Reference checks play a big role in conversion rates in recruitment. Sifting through all the information of a candidate to ascertain the quality of the hire will help you make the right hiring decision. 

Thus, the outcome of a reference check can affect the bottom line and top line of the organization. 

To sum it up, reference checks help you have the confidence you need to hire potential candidates without any second guesses.

FAQs on Reference Check Questions

How many references must a candidate provide?

The candidate must share 2-3 professional references, including their name, phone number, email address, and the working relationship with the candidate. At least two reference checks must be completed before extending an offer.

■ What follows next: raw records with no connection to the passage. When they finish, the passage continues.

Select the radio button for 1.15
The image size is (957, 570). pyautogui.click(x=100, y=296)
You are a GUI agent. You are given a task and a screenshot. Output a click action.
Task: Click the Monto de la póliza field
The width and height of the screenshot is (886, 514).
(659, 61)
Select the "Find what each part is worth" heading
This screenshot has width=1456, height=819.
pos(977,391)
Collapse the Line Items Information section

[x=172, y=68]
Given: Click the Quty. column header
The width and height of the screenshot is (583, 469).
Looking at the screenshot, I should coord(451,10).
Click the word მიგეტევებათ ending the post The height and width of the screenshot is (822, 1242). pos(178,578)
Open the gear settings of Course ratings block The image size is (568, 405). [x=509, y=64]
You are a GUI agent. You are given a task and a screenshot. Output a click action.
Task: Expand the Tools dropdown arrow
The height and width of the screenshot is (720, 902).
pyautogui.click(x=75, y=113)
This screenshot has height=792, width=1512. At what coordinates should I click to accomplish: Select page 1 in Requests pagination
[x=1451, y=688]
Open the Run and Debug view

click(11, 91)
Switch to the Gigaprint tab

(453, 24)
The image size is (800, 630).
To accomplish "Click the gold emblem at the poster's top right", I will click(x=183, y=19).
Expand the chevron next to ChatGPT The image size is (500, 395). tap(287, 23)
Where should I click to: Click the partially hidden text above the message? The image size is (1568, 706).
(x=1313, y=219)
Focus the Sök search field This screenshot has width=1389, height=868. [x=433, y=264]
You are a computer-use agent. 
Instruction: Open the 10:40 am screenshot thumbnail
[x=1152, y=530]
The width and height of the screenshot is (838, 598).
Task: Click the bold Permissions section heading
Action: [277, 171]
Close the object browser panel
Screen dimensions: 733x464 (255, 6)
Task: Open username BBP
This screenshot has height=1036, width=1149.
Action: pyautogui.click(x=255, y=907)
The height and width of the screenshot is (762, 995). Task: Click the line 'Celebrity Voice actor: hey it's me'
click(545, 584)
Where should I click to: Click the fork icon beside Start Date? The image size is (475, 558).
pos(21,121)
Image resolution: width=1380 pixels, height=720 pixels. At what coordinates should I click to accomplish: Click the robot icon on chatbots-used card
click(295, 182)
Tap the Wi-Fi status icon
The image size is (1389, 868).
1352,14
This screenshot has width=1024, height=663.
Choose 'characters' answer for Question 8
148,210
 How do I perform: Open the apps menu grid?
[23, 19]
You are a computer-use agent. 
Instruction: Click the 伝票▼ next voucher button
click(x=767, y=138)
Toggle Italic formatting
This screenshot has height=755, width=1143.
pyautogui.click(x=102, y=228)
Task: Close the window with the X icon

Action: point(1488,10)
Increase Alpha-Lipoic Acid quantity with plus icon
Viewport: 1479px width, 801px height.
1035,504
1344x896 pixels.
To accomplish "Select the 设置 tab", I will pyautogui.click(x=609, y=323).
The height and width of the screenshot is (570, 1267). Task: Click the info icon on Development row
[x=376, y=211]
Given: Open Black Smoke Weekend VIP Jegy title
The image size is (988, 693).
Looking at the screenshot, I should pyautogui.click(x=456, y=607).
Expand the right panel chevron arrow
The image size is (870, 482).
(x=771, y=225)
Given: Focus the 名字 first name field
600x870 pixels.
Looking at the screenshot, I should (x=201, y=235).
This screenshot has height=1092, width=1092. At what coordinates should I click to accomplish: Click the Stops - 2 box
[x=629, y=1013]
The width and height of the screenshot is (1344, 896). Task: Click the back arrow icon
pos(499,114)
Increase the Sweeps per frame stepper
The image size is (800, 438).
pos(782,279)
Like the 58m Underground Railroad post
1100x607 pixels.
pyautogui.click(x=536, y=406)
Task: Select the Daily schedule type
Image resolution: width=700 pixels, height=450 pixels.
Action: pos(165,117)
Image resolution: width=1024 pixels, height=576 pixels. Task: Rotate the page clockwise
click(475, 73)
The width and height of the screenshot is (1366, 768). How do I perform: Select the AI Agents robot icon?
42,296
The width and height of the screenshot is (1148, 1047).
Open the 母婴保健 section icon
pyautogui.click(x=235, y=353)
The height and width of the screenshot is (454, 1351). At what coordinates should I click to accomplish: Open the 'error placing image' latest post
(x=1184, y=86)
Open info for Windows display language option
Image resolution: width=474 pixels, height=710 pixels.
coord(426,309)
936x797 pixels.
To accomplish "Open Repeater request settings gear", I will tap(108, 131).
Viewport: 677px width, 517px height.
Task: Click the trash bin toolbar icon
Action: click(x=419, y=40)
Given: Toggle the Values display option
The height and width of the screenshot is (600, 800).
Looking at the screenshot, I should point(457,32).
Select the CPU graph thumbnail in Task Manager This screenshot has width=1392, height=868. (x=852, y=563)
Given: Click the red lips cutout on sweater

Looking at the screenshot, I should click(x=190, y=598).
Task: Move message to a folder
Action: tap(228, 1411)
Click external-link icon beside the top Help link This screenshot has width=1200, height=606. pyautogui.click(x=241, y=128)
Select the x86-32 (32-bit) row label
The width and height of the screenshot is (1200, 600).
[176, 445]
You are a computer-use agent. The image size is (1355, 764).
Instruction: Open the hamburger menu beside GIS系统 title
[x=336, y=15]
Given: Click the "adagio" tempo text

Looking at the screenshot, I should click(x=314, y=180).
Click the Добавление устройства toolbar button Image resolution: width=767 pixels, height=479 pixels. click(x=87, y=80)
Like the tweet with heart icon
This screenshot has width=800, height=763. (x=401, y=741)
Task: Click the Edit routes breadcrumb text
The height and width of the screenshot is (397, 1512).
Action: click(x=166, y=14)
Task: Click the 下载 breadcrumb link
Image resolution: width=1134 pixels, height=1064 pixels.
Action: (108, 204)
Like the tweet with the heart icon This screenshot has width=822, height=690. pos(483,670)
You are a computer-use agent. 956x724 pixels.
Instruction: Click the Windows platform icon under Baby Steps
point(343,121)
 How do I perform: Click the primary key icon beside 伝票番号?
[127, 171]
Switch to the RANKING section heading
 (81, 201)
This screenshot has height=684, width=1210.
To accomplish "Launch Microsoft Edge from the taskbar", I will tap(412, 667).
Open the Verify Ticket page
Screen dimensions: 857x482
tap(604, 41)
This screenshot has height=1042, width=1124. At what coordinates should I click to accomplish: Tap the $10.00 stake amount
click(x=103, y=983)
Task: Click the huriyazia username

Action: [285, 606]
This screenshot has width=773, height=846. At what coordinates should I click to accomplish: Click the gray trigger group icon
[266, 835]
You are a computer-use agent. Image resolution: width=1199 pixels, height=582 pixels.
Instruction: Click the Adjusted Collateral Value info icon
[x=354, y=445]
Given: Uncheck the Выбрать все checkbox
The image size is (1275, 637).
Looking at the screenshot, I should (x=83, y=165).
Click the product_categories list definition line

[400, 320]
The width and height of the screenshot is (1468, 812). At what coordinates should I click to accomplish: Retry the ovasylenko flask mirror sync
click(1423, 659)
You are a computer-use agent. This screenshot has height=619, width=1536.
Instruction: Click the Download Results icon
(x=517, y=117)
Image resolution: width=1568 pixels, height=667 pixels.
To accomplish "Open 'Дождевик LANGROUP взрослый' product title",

What must a recruiter do in case the candidate provides only personal references?

The candidate could ask for references with the least personal connection with the candidate viz. professors or peers in a community club or group. It is necessary to document why other references were unavailable.

Is it necessary that a recruiter contacts only the references provided by the candidate?

No. A recruiter can check with other unmentioned references. This is called a back-door reference check. These could be former managers/colleagues who seem like credible sources of feedback. However, finding these references on your own could be time-consuming.

What is the mode of conducting a reference check?

A reference check is usually conducted either over a phone call or email.

At what stage must a reference check be conducted?

Reference checks are typically done just before making an offer to the candidate. Some companies have a clause of confirmation subject to a satisfactory background check report. If the candidate fails to clear the reference checks during the probation period, the offer of employment may be withdrawn.